Peterschmitt is from the Kabala district in Puntland State in northeast Somalia. He said he and colleagues are there to assess the impact of the drought on pastoral communities. He said the historic drought, high food prices and conflict have pushed food insecurity to catastrophic levels.

"The situation is fluid but is also fast-changing. However, trends dramatically resemble those seen in the famine that occurred in 2011," said Peterschmitt. "The scale and magnitude of the drought emergency continues to worsen."

The emergency is having a particularly devastating effect on children. UNICEF spokesman James Elder noted that at the time of the 2011 famine 340,000 children under age five required treatment for severe acute malnutrition. Today, he said, that number has gone up to 513,000 children who are at risk of death.

"Children are already dying.
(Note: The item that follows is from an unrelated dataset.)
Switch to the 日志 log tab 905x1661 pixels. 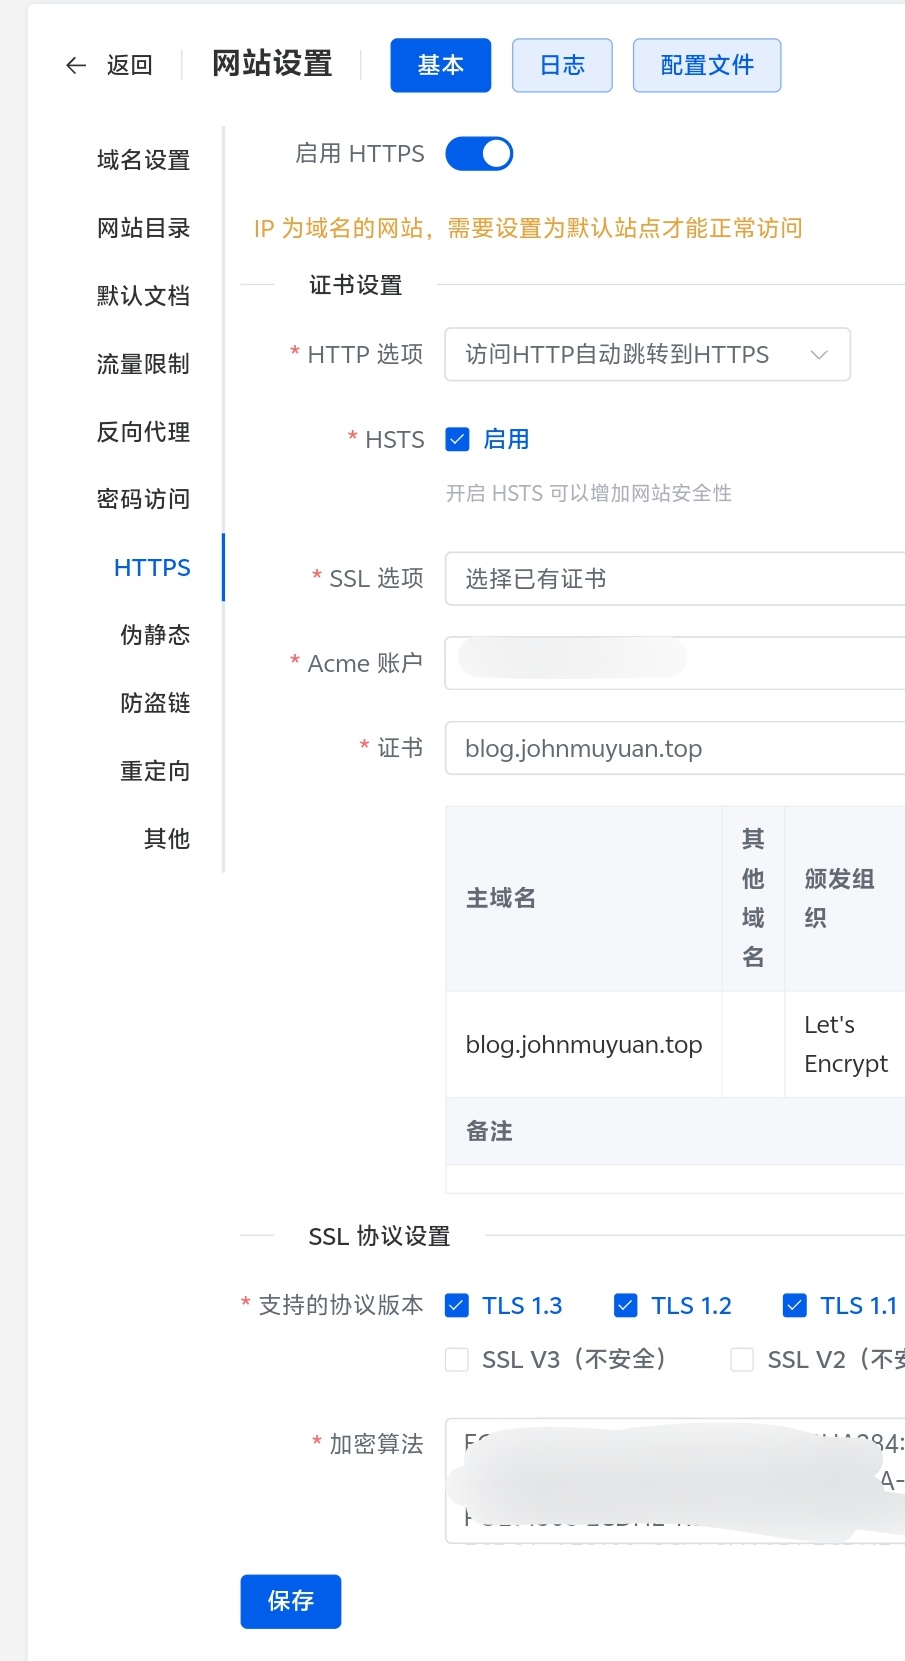[562, 66]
Our partners report that some stabilization centers are, in effect, full and critically ill children are having to receive treatment on the floor. We know, of course, that this is not just about nutrition, that severely malnourished children are, in fact, up to 11 times more likely to die from things like diarrhea and measles than well-nourished boys and girls."

He noted both diseases are spiking in the region. Elder described the possibility that more than half-a-million children are facing preventable death as a pending nightmare not seen in this century.